» Passage to read:
◆ ◆ ◆ ◆ ◆

Driving through West Virginia with three colleagues from Pittsburgh we alternate
driving, talking, eating, and napping. The GPS indicated it’s a 9+ hour drive to our
retreat center destination in North Carolina.

 

No worries though because we have
brought enough snacks to ward off starvation should we get lost in the hills or
waylaid by the road construction.
The view from our car windows is sometimes luscious green hills, sometimes sky
and panoramic cloudscape. Once we get the radio functioning, we hum and sing
along to the country and western music that is a specialty of the region. But the best
part is the conversation and the amazing connections. One friend describes going to
a documentary film about Toni Morrison’s life and mentions how Toni wrote of how
grateful she was for “friends of mind.”
This brought back to me an exchange I had had the day before with a colleague over
Zoom, followed by our text messaging. In our Zoom conversation, we had been
exploring ideas to help me improve my website. Later in the afternoon, my colleague
texted me a suggestion that had come to her while riding her bicycle. I texted back,
“I’m so grateful to have the use of your beautiful mind to help me with my creative
projects.”

◆ ◆ ◆ ◆ ◆

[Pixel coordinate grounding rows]
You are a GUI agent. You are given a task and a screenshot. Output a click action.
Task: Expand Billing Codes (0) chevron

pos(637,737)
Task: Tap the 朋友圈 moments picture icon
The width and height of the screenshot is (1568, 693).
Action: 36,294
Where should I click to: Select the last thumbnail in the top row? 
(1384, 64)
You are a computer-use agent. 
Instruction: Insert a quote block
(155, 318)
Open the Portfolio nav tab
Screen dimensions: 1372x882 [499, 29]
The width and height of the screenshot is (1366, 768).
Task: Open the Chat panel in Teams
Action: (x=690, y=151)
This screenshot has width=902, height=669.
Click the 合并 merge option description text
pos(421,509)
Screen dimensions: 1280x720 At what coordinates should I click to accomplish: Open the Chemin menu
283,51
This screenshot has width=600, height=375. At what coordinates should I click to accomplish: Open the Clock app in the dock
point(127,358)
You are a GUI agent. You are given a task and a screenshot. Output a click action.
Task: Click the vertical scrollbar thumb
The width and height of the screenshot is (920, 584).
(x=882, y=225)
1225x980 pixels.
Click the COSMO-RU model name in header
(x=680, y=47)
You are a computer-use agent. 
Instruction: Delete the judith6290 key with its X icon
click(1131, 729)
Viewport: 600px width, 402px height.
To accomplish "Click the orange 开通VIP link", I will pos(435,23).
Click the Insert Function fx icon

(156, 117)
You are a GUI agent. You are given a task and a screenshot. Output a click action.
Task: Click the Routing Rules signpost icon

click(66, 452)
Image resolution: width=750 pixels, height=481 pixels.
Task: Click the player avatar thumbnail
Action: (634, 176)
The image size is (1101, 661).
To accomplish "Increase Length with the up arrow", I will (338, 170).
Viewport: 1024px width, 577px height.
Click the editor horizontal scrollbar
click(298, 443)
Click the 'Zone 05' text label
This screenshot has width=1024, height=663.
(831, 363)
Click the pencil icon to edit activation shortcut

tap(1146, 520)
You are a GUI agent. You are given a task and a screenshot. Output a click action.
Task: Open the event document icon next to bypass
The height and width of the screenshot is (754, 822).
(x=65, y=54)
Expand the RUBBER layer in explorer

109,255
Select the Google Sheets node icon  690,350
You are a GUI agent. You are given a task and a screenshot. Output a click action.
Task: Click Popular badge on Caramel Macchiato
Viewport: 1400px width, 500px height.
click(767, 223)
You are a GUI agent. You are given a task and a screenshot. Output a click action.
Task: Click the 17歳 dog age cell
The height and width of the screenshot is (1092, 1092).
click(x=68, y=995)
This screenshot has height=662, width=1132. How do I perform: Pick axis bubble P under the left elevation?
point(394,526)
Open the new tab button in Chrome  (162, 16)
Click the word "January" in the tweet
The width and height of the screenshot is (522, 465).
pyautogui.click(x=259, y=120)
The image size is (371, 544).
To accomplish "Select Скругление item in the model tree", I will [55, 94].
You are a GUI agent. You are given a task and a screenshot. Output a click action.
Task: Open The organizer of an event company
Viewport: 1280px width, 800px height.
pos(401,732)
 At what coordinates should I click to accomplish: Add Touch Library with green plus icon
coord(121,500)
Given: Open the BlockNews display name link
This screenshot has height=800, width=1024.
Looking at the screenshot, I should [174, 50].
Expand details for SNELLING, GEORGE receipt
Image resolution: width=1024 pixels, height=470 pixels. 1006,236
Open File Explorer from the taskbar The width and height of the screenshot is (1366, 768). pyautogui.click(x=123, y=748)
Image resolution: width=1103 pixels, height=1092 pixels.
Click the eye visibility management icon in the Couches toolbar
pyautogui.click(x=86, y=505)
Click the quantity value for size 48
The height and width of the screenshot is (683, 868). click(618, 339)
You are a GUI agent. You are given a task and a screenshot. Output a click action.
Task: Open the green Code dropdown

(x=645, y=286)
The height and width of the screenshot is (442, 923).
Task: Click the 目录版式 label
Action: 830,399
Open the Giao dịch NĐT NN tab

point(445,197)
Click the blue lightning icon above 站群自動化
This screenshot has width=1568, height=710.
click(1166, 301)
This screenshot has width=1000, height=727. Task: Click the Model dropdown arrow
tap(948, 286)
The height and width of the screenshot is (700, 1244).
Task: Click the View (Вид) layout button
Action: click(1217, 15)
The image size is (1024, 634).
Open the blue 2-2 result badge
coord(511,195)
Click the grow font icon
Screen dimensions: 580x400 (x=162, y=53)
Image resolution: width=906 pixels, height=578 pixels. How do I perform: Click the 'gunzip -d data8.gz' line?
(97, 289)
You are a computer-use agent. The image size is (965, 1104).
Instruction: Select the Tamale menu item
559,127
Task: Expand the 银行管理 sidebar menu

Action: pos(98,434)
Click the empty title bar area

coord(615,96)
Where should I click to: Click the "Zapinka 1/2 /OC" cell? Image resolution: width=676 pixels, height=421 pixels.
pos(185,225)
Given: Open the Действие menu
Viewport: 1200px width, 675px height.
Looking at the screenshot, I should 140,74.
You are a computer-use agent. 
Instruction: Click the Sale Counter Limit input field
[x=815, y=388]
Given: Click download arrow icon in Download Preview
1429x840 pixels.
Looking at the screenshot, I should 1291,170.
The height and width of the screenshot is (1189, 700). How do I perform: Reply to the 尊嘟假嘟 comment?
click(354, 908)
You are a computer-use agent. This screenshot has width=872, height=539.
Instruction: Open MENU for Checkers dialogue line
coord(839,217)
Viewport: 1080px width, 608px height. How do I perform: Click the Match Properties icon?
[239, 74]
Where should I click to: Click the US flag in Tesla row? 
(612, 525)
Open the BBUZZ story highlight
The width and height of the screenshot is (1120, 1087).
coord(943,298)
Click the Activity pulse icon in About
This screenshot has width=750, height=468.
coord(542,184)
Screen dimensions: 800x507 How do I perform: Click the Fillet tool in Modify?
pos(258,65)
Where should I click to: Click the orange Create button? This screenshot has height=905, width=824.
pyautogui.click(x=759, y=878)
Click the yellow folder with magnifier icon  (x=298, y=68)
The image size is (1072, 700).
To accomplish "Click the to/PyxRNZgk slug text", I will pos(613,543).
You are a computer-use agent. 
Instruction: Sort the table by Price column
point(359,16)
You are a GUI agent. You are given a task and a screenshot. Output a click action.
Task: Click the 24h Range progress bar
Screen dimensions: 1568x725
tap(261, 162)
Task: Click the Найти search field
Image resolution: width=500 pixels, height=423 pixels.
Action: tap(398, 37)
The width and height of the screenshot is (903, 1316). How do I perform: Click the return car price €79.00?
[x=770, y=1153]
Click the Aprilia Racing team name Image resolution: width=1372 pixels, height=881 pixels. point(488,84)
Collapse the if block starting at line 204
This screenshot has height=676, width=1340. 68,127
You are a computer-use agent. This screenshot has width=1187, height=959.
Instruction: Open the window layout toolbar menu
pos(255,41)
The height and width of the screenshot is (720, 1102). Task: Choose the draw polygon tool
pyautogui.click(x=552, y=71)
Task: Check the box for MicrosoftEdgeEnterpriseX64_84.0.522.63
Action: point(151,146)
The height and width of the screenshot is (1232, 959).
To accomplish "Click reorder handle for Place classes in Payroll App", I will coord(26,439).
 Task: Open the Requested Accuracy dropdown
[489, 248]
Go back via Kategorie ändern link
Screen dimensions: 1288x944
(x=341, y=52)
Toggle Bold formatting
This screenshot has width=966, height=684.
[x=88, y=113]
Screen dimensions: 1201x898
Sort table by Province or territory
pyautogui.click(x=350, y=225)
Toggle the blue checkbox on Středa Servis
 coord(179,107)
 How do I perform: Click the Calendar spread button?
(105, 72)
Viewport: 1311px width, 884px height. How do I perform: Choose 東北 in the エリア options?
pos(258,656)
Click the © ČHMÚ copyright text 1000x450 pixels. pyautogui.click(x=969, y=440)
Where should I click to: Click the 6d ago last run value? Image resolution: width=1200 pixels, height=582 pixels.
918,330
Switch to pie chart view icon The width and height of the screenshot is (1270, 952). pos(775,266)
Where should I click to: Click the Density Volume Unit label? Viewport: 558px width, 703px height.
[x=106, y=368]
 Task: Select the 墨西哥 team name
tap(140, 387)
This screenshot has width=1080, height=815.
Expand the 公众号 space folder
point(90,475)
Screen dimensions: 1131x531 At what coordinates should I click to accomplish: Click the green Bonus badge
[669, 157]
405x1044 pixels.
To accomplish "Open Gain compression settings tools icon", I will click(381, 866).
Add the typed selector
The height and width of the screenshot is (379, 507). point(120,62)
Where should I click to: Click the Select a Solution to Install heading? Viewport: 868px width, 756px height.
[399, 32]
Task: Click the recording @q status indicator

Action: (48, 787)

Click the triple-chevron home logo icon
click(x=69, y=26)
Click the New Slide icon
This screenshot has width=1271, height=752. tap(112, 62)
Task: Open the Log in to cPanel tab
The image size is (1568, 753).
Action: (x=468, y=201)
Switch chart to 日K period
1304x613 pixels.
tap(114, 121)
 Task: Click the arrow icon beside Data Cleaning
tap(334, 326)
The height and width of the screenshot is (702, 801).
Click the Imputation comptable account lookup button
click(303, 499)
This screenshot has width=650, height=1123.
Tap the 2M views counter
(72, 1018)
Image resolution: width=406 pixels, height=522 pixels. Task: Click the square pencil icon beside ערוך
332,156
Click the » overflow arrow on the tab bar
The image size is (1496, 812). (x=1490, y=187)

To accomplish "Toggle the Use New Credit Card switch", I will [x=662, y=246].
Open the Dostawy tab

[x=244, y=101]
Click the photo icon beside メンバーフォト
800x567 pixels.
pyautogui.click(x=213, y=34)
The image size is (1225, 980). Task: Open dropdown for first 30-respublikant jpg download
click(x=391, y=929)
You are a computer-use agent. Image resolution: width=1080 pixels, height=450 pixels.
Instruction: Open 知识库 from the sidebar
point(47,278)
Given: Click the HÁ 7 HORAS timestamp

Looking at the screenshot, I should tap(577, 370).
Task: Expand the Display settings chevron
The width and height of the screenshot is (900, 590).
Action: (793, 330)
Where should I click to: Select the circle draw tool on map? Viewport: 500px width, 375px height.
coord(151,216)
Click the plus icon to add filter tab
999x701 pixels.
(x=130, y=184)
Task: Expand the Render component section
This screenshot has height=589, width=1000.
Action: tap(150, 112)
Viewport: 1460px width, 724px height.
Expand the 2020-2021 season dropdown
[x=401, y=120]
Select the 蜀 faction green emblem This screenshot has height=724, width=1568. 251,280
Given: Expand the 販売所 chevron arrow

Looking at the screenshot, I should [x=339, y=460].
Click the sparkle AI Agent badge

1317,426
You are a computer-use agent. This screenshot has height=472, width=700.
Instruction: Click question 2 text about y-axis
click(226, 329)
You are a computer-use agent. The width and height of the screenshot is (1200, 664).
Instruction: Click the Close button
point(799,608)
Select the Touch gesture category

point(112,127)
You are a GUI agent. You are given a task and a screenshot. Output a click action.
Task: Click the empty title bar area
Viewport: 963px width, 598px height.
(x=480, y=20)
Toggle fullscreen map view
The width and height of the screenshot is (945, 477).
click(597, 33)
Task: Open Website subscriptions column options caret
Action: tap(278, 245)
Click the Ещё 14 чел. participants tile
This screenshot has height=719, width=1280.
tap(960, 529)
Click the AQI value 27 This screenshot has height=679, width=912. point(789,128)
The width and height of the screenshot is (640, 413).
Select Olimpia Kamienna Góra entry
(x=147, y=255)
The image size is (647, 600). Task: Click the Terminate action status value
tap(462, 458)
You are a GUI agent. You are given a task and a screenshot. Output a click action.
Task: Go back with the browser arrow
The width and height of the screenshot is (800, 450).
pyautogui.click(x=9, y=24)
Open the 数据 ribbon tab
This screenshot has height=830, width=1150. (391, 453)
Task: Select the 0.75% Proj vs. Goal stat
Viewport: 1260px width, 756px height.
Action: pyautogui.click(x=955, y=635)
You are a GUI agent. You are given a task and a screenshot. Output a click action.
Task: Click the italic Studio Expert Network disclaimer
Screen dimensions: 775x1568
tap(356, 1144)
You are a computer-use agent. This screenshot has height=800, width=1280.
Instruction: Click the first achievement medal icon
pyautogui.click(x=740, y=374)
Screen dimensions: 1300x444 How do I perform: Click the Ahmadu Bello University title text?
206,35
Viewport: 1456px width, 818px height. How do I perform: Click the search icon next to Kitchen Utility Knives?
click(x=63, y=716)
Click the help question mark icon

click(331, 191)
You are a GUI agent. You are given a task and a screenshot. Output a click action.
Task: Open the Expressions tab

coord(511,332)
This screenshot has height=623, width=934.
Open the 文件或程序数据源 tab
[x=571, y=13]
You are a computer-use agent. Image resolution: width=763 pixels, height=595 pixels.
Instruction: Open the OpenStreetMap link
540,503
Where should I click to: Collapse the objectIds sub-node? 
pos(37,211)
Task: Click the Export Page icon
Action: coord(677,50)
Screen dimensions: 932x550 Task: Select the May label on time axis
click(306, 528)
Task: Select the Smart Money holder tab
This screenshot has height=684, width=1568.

◆ ◆ ◆ ◆ ◆

» Exercise A: In the road-trip essay, what was the colleague doing when the website suggestion came to her?
» Exercise B: Transcribe the road-trip essay between "Driving through West" and "in North Carolina.", inclusive.
» Exercise C: Write the next part of the road-trip essay, picking up after its final sentence.

» Exercise output A: She was riding her bicycle.

» Exercise output B:
Driving through West Virginia with three colleagues from Pittsburgh we alternate
driving, talking, eating, and napping. The GPS indicated it’s a 9+ hour drive to our
retreat center destination in North Carolina.

» Exercise output C:
Down the road a bit I decided to begin typing some reflections on a project my
improv troupe and I did last week. I typed, “To the body, feelings are just sensations,
often uncomfortable until we give them names. Within minutes of my having
written this, my friend LaVerne, who was sitting next to me in the back seat leaned
across the car to show me a meme she had just discovered on her Facebook page.
“I sat with my anger long enough till she told me her real name, Grief.”
It took a bit longer than the GPS predicted, but we arrived safe and sound to the
InterPlay Leader’s Gathering in the Smoky Mountains. A community of “friends of
mind” greets us. We will move and play together, changing our bodies to change our
minds, and visa versa. With the support of one another, we will redo in our bodies,
the effects of toxic socializations around race, gender, and the processes of grief.
How lucky I feel to have so many playmates that are “friends of mind.”
How about you? Where do you find your “friends of mind?”